As per the geographical analysis, the free space optics (FSO) market can be classified into North America (the United States, Canada, and Mexico), Asia Pacific (India, China, Japan, Malaysia, Singapore, and the Rest of Asia Pacific), Europe (Germany, United Kingdom, Italy, France, Spain, Netherlands, and Rest of Europe), Middle East & Africa (Saudi Arabia, United Arab Emirates, and Rest of the Middle East & Africa) and Central & South America (Brazil, Argentina, and Rest of Central and South America).

North America (the United States, Canada, and Mexico) will have a dominant share in the free space optics (FSO) market from 2022 to 2027.  In North America, free space optics (FSO) is widely used in the aerospace and defense industries. The presence of existing research facilities in Western Europe and Eastern Europe is likely to help the free space industry flourish growth in this region.

Moreover, the Asia-Pacific region is expected to be the fastest-growing segment in the free space optics (FSO) market during the forecast period. The region’s growing population, rising acceptance of sophisticated technologies and IoT, increased R&D expenditure, and early adoption of innovative and sophisticated technology. Furthermore, continuing connectivity facilitation and renovations along with the government’s rising investments are fuelling market expansion.


Rapid technological advancements in this region and increasing innovation in the communication & technology sector in India and China are supporting the market growth. Moreover, the collaboration of federal space entities, such as National Aeronautics & Space Administration (NASA) and European Space Agency (ESA), as an expansion of the space communication network is likely to propel the growth of the FSO communication market.

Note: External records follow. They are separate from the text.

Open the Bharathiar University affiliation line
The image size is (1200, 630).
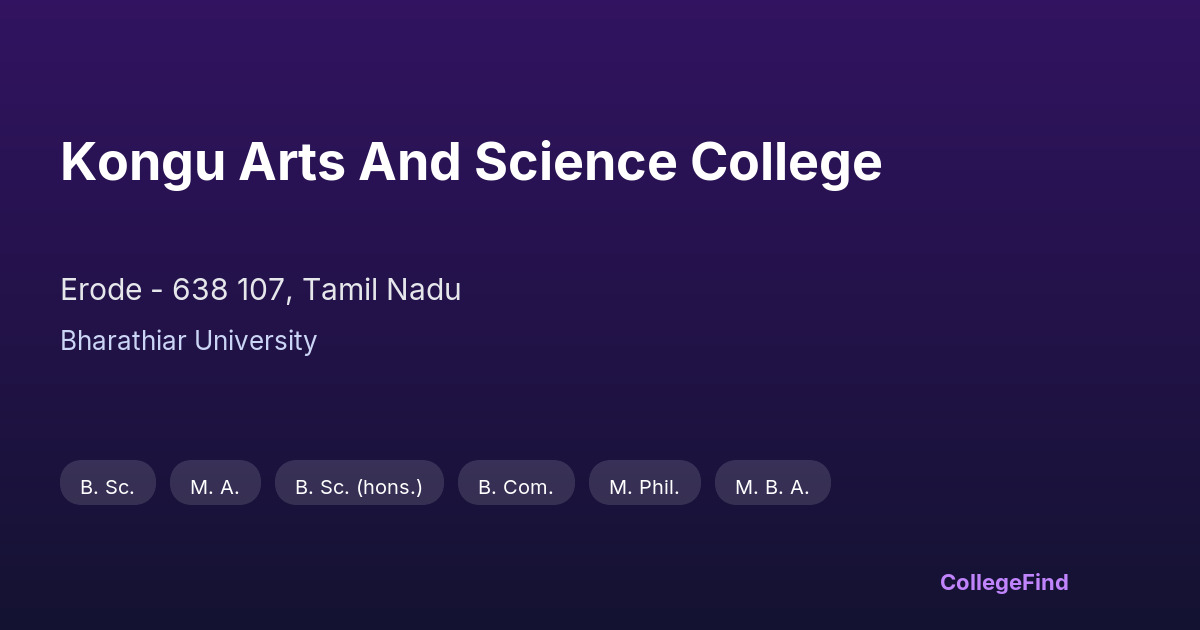(188, 341)
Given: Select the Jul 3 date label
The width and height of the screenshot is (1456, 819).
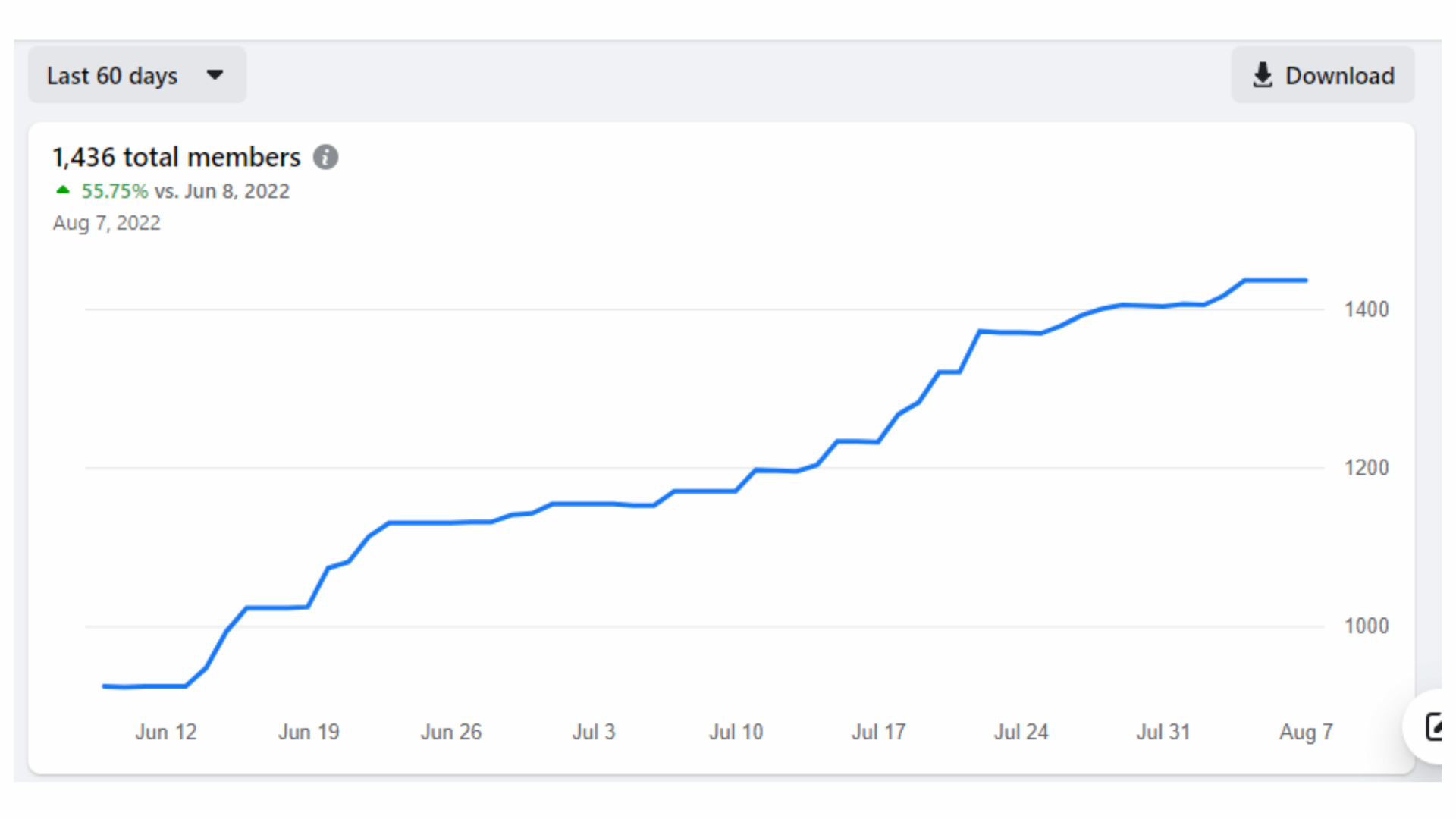Looking at the screenshot, I should [x=594, y=732].
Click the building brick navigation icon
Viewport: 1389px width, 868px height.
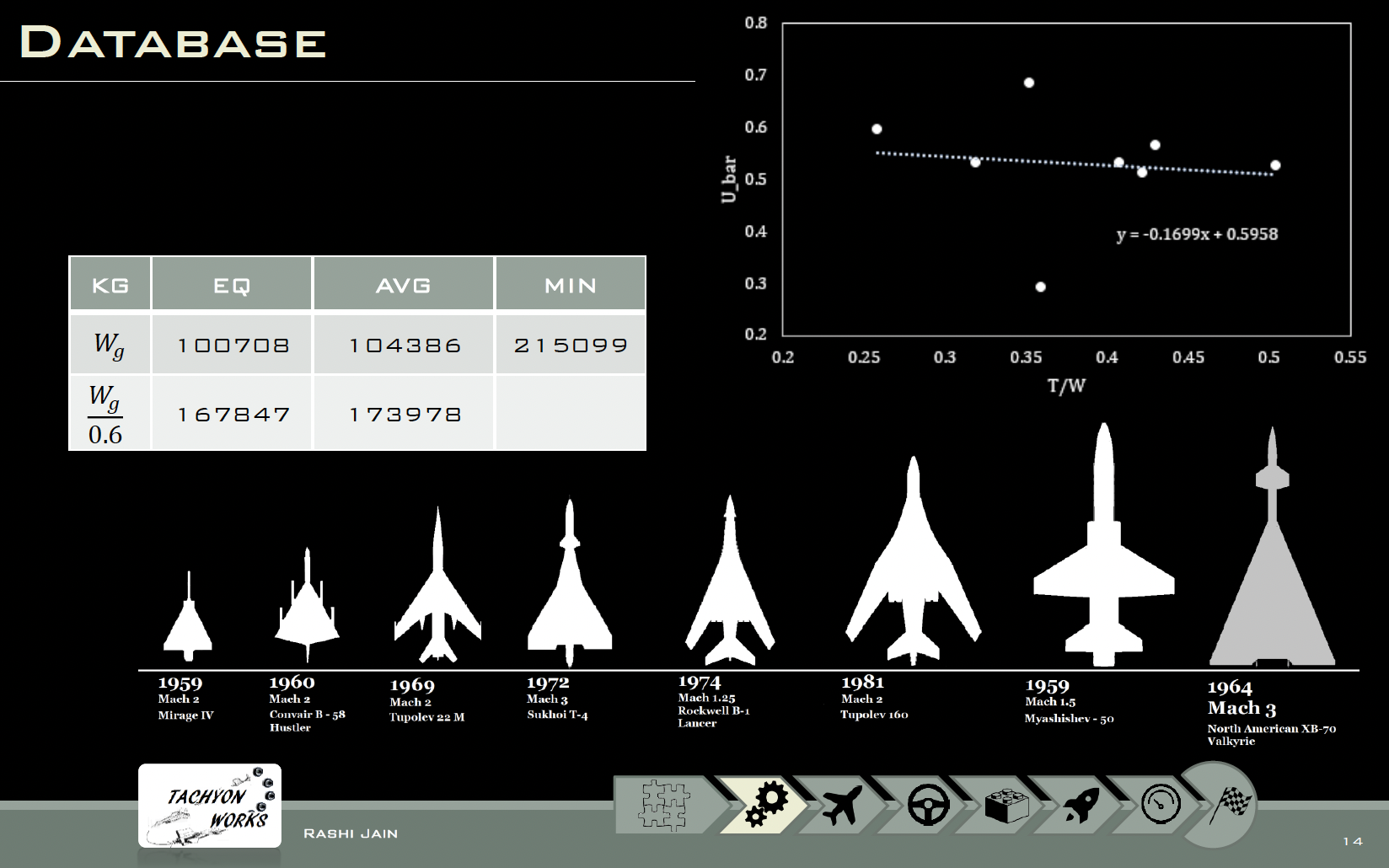tap(1006, 805)
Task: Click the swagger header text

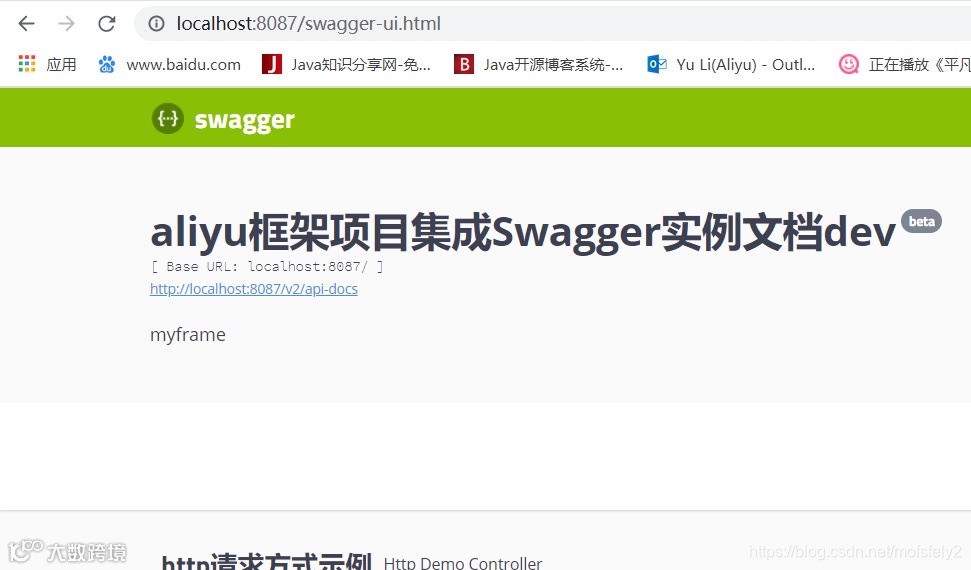Action: pos(245,120)
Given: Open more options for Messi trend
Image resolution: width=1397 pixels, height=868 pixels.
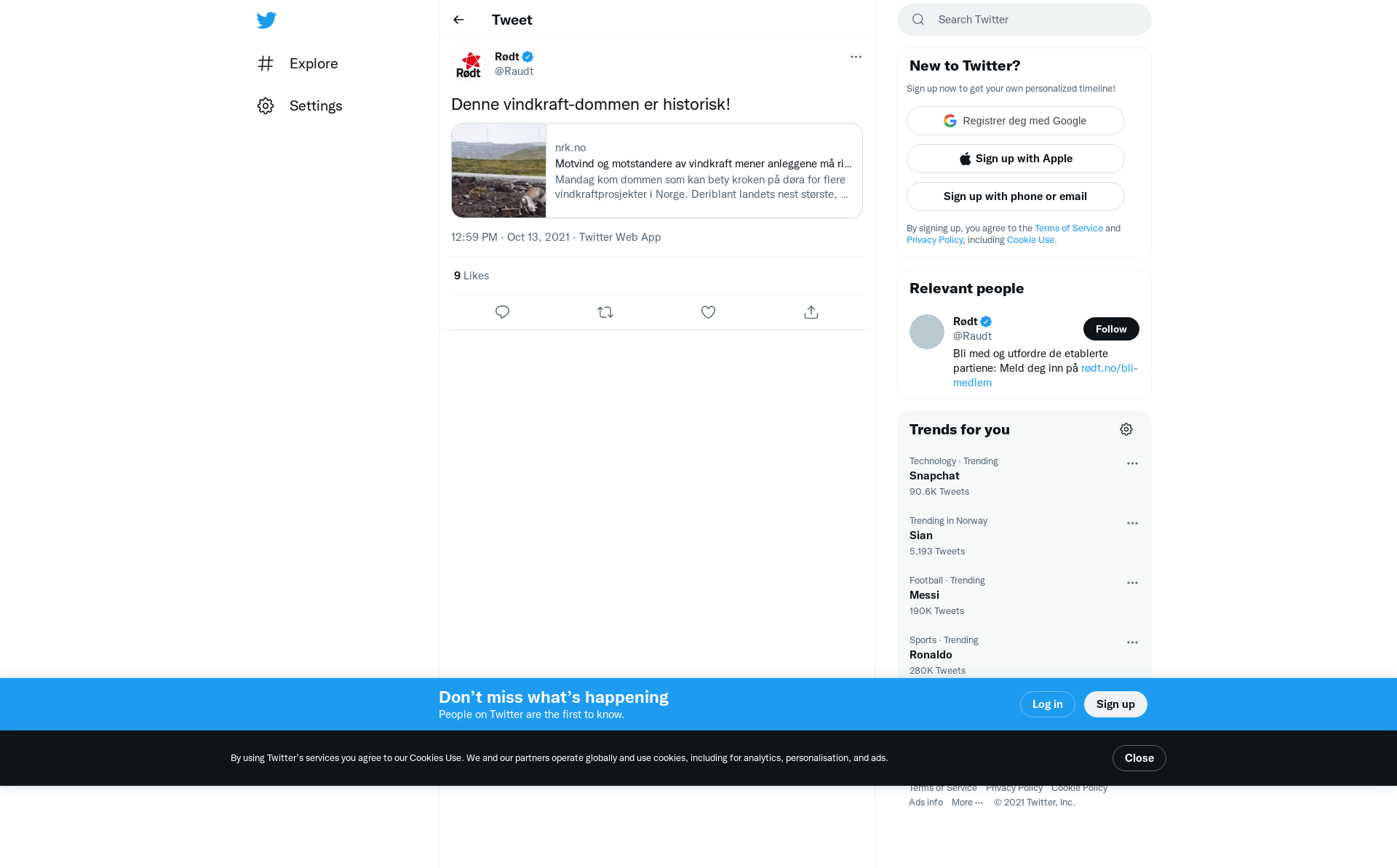Looking at the screenshot, I should click(x=1132, y=583).
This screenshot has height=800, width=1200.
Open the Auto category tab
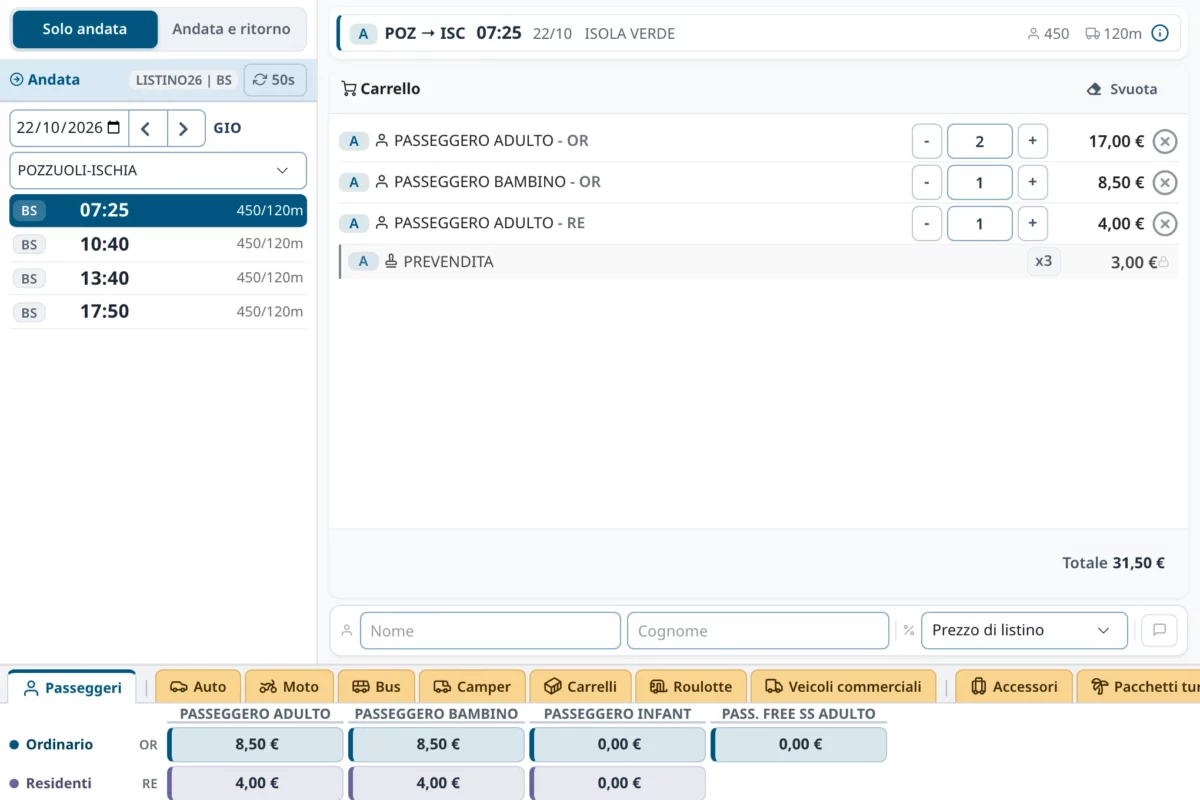(198, 686)
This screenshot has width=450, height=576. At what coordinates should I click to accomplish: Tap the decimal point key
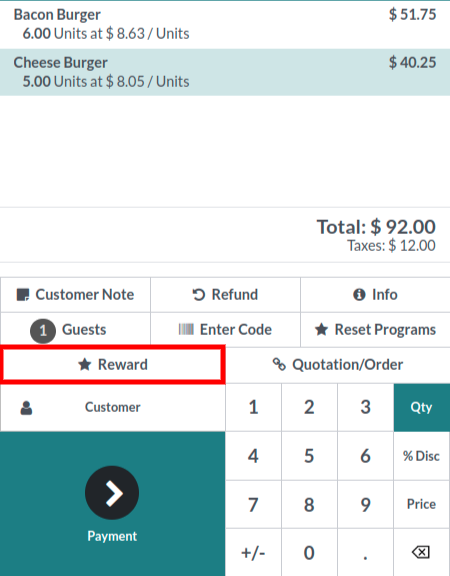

Players operating in the free space optics communication market include Lightpointe Communications, Inc., FSONA Networks Corp., Plaintree Systems Inc., Wireless Excellence Ltd., Trimble Hungary Kft., Koninklijke Philips N.V., General Electric Co., Bytelight, Inc. (AAcuity Brand’s Company), ADVA Optical Networking SE and Panasonic Corp. Anova Technologies, General Electronics, Fujitsu Ltd., Harris Corporation, Wireless Excellence Ltd., Lightbee Corp., Trimble Hungary, and Outstanding Technology among others are the major players in the free space optics (FSO) market.



As we continue to push the boundaries of communication, Laser Free Space Optical technology emerges as a beacon of hope for fast, secure, and efficient data transfer. From Mars missions to remote terrestrial locations, FSO technology is reshaping how we connect and collaborate, ushering in a new era of connectivity and possibilities. Whether it’s bridging the digital divide, advancing space exploration, or providing disaster recovery solutions, the future is undoubtedly illuminated by the brilliance of Laser FSO communication.